* [Do this] Can you update the lines below by replacing "Spotify" with "Discord" and leaving everything else unchanged?

[Data section start]

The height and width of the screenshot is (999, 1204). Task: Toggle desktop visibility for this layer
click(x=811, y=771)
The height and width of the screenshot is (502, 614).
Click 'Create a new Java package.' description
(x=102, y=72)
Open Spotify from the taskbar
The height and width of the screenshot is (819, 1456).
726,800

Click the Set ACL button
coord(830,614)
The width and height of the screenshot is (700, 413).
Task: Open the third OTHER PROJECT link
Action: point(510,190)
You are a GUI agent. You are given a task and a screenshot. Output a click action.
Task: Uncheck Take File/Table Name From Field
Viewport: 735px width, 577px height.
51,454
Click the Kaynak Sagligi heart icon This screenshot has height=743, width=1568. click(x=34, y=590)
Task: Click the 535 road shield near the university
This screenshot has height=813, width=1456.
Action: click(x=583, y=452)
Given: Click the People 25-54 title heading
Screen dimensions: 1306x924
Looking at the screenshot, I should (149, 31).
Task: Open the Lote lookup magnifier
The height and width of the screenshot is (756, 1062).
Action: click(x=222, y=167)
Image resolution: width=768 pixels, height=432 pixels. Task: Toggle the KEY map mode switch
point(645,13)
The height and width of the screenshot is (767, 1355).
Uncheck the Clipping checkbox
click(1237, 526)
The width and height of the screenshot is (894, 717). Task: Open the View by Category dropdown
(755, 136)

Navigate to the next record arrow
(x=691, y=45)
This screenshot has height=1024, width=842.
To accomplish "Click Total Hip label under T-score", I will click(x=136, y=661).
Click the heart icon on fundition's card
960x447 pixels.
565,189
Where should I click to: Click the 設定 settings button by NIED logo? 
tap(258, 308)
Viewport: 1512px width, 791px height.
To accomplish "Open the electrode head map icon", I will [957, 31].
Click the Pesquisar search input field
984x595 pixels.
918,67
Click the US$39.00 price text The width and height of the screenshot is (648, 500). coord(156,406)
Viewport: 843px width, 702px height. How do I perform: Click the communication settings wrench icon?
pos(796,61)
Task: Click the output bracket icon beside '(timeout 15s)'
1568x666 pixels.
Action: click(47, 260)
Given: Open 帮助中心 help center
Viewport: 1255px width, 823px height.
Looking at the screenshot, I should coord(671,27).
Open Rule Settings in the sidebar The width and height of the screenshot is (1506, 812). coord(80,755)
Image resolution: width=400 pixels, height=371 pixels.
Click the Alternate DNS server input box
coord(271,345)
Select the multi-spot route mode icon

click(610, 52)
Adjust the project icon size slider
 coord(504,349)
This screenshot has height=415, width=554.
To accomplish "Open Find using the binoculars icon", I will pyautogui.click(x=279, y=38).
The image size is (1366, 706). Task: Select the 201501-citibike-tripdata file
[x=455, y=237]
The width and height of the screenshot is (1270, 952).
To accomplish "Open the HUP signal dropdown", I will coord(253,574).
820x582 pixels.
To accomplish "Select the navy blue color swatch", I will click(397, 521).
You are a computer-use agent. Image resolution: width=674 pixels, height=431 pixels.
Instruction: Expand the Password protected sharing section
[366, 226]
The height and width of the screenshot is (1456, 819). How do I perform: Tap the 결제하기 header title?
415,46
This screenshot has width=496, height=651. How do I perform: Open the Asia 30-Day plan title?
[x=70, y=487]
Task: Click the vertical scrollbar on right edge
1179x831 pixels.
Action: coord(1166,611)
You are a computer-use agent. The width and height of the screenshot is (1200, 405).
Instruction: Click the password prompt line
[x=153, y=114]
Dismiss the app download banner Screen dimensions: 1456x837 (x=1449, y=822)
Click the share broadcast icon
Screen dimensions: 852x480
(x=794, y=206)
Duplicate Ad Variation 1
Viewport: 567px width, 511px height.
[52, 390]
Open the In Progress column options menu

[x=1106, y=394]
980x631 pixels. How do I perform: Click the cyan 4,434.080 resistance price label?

[Data section end]

* [Reply]
The height and width of the screenshot is (999, 1204). Task: Toggle desktop visibility for this layer
click(x=811, y=771)
The height and width of the screenshot is (502, 614).
Click 'Create a new Java package.' description
(x=102, y=72)
Open Discord from the taskbar
The height and width of the screenshot is (819, 1456).
726,800

Click the Set ACL button
coord(830,614)
The width and height of the screenshot is (700, 413).
Task: Open the third OTHER PROJECT link
Action: point(510,190)
You are a GUI agent. You are given a task and a screenshot. Output a click action.
Task: Uncheck Take File/Table Name From Field
Viewport: 735px width, 577px height.
51,454
Click the Kaynak Sagligi heart icon This screenshot has height=743, width=1568. click(x=34, y=590)
Task: Click the 535 road shield near the university
This screenshot has height=813, width=1456.
Action: click(x=583, y=452)
Given: Click the People 25-54 title heading
Screen dimensions: 1306x924
Looking at the screenshot, I should (149, 31).
Task: Open the Lote lookup magnifier
The height and width of the screenshot is (756, 1062).
Action: click(x=222, y=167)
Image resolution: width=768 pixels, height=432 pixels. Task: Toggle the KEY map mode switch
point(645,13)
The height and width of the screenshot is (767, 1355).
Uncheck the Clipping checkbox
click(1237, 526)
The width and height of the screenshot is (894, 717). Task: Open the View by Category dropdown
(755, 136)

Navigate to the next record arrow
(x=691, y=45)
This screenshot has height=1024, width=842.
To accomplish "Click Total Hip label under T-score", I will click(x=136, y=661).
Click the heart icon on fundition's card
960x447 pixels.
565,189
Where should I click to: Click the 設定 settings button by NIED logo? 
tap(258, 308)
Viewport: 1512px width, 791px height.
To accomplish "Open the electrode head map icon", I will [957, 31].
Click the Pesquisar search input field
984x595 pixels.
918,67
Click the US$39.00 price text The width and height of the screenshot is (648, 500). coord(156,406)
Viewport: 843px width, 702px height. How do I perform: Click the communication settings wrench icon?
pos(796,61)
Task: Click the output bracket icon beside '(timeout 15s)'
1568x666 pixels.
Action: click(47, 260)
Given: Open 帮助中心 help center
Viewport: 1255px width, 823px height.
Looking at the screenshot, I should coord(671,27).
Open Rule Settings in the sidebar The width and height of the screenshot is (1506, 812). coord(80,755)
Image resolution: width=400 pixels, height=371 pixels.
Click the Alternate DNS server input box
coord(271,345)
Select the multi-spot route mode icon

click(610, 52)
Adjust the project icon size slider
 coord(504,349)
This screenshot has height=415, width=554.
To accomplish "Open Find using the binoculars icon", I will pyautogui.click(x=279, y=38).
The image size is (1366, 706). Task: Select the 201501-citibike-tripdata file
[x=455, y=237]
The width and height of the screenshot is (1270, 952).
To accomplish "Open the HUP signal dropdown", I will coord(253,574).
820x582 pixels.
To accomplish "Select the navy blue color swatch", I will click(397, 521).
You are a computer-use agent. Image resolution: width=674 pixels, height=431 pixels.
Instruction: Expand the Password protected sharing section
[366, 226]
The height and width of the screenshot is (1456, 819). How do I perform: Tap the 결제하기 header title?
415,46
This screenshot has width=496, height=651. How do I perform: Open the Asia 30-Day plan title?
[x=70, y=487]
Task: Click the vertical scrollbar on right edge
1179x831 pixels.
Action: coord(1166,611)
You are a computer-use agent. The width and height of the screenshot is (1200, 405).
Instruction: Click the password prompt line
[x=153, y=114]
Dismiss the app download banner Screen dimensions: 1456x837 (x=1449, y=822)
Click the share broadcast icon
Screen dimensions: 852x480
(x=794, y=206)
Duplicate Ad Variation 1
Viewport: 567px width, 511px height.
[52, 390]
Open the In Progress column options menu

[x=1106, y=394]
980x631 pixels. How do I perform: Click the cyan 4,434.080 resistance price label?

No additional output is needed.